Data extract:
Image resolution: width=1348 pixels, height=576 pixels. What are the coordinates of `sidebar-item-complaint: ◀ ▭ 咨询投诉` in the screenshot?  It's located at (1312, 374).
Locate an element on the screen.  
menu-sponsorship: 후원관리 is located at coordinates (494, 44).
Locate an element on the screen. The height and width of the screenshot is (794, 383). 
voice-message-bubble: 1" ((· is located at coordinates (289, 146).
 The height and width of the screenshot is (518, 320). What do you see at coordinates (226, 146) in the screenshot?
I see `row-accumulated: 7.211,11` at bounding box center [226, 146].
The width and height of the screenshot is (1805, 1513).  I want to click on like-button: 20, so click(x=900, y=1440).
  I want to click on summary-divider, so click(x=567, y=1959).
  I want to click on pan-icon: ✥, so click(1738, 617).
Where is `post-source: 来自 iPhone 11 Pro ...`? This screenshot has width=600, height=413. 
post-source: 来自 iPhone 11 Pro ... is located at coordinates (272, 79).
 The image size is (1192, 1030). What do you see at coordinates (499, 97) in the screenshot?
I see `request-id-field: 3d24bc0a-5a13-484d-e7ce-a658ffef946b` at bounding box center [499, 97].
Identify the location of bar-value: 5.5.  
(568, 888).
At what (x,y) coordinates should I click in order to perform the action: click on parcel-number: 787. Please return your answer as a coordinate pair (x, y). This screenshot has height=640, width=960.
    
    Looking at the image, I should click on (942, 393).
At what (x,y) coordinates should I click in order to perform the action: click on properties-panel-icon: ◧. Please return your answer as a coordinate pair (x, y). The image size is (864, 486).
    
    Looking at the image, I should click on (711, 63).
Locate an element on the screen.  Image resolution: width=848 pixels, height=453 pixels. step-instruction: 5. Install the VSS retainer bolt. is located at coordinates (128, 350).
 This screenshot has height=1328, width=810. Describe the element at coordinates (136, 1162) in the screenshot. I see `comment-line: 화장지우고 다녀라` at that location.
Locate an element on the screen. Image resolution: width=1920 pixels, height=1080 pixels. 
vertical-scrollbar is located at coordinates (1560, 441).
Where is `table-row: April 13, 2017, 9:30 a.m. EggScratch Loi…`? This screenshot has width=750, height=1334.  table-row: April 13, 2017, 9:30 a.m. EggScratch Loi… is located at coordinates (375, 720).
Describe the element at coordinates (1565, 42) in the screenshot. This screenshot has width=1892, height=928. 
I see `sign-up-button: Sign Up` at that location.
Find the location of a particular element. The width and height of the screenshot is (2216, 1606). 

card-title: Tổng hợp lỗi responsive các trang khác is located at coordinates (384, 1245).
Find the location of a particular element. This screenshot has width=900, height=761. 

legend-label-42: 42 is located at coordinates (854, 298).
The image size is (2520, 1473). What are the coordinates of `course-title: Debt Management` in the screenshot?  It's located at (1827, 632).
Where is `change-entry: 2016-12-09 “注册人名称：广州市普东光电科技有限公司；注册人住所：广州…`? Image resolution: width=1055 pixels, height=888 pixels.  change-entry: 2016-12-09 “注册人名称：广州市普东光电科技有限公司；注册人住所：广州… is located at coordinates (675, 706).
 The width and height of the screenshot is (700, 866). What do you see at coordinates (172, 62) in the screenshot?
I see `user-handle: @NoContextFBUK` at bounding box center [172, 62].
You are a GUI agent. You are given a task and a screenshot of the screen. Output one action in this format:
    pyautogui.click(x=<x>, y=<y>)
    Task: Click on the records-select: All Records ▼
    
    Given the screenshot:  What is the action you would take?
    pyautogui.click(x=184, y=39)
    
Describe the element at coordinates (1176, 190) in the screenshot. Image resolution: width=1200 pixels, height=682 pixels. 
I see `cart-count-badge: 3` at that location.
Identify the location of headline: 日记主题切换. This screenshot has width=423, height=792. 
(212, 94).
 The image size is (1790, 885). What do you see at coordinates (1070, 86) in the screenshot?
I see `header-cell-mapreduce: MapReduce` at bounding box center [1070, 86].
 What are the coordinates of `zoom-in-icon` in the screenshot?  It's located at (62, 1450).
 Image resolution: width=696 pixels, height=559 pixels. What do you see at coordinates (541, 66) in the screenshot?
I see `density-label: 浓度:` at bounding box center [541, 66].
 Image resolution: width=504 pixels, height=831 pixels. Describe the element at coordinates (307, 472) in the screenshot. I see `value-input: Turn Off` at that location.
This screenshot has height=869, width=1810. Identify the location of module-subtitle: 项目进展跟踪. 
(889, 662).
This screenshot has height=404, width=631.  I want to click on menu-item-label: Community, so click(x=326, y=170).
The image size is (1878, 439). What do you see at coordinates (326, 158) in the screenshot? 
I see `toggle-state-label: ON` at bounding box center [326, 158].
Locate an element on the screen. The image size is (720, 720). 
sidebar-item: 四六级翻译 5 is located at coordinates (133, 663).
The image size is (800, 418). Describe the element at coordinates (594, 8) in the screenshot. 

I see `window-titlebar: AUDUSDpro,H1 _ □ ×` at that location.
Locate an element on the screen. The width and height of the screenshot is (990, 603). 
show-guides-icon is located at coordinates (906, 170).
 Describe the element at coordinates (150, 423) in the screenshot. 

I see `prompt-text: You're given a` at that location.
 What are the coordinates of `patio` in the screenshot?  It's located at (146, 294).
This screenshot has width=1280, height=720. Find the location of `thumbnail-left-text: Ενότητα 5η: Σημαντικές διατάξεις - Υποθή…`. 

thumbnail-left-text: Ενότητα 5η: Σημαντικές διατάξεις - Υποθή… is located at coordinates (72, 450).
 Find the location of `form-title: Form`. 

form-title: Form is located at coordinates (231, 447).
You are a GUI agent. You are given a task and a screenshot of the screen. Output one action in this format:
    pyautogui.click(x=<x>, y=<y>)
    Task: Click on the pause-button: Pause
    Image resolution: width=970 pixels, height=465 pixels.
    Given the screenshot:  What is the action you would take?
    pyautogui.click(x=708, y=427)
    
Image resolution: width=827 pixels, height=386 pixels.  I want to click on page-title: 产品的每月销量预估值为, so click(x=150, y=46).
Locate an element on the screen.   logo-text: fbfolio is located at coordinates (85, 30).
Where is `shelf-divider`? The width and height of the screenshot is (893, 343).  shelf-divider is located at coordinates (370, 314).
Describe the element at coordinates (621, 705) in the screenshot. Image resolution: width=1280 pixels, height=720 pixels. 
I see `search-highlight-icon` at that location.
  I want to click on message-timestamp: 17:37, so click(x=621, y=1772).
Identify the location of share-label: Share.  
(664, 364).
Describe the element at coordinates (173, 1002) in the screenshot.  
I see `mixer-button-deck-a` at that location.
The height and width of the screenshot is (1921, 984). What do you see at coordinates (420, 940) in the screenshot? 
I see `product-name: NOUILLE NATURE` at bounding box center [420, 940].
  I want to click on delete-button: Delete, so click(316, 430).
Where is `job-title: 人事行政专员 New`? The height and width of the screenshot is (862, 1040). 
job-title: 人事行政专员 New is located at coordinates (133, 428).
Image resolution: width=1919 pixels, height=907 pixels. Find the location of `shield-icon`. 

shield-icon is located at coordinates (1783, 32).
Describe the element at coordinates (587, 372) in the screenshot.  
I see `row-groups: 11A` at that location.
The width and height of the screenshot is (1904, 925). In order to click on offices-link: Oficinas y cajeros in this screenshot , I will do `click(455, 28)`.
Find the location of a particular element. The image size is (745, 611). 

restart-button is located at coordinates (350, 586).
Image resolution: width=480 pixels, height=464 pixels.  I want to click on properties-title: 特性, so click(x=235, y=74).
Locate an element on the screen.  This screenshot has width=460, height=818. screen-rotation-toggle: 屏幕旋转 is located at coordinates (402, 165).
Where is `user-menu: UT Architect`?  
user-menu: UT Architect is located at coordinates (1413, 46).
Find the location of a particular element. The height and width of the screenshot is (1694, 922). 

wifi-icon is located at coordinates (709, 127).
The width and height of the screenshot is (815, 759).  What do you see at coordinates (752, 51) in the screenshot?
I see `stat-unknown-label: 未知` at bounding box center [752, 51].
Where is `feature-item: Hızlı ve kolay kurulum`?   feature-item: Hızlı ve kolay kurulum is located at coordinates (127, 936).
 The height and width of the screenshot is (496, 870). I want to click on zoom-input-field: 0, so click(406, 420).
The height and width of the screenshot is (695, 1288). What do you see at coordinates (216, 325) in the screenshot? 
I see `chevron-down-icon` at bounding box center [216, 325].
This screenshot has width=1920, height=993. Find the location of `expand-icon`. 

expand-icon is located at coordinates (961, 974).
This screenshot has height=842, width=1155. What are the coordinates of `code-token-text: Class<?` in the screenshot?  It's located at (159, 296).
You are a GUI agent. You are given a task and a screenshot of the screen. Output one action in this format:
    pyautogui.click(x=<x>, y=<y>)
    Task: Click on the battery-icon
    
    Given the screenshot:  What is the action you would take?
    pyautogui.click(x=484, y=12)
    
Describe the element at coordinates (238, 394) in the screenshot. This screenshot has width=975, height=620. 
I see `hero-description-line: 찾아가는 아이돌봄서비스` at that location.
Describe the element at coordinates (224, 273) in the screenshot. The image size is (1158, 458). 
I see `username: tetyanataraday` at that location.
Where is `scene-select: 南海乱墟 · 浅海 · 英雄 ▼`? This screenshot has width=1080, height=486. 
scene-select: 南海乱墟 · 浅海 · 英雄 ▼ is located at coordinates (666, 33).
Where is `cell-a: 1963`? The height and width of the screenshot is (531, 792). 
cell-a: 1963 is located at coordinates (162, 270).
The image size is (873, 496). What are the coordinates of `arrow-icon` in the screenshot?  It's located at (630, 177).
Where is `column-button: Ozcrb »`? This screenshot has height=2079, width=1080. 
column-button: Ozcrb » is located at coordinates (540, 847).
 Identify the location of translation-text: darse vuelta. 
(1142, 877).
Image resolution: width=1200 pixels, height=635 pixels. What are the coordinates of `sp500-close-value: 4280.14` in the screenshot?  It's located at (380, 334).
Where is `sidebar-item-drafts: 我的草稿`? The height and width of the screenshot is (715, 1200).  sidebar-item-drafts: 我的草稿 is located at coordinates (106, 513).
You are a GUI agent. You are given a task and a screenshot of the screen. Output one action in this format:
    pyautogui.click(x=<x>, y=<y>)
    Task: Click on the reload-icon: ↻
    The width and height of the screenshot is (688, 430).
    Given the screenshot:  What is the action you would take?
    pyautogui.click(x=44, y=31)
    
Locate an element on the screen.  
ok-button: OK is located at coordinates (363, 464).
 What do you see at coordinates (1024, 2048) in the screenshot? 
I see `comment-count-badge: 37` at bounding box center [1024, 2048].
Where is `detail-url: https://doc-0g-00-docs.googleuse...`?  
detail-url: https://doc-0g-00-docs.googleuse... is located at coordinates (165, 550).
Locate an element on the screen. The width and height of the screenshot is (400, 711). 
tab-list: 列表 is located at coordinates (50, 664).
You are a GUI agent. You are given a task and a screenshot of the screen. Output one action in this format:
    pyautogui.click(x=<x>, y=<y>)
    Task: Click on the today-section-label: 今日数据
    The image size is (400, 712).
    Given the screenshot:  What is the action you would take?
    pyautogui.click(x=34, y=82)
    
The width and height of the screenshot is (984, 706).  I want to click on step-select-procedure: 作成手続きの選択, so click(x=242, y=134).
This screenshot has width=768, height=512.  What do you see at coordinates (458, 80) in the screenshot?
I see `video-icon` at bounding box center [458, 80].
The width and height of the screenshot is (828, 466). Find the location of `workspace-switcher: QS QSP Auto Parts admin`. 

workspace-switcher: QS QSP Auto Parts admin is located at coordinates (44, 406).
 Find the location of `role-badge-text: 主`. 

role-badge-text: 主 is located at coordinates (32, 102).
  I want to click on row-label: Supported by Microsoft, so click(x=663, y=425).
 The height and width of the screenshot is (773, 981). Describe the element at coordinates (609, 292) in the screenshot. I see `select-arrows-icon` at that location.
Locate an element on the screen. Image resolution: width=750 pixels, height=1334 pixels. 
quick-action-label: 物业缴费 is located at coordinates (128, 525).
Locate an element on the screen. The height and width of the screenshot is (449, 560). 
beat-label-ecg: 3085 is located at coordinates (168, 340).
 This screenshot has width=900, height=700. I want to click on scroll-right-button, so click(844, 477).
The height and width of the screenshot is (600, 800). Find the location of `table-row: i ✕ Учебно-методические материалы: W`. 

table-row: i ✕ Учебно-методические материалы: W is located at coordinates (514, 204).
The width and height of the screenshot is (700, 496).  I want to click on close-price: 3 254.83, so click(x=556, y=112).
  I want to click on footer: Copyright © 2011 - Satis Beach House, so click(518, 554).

Instruction: Format the data from the line containing "is (400, 711)." through the line containing "tab-list: 列表 is" as a two-column CSV with the headers input and output. Each row should hold one item's text and its answer, each in a single quoted field, with any line breaks replaced by spaces.

Response to this task:
input,output
"Locate an element on the screen. The width and height of the screenshot is (400, 711).","tab-list: 列表 is located at coordinates (50, 664)."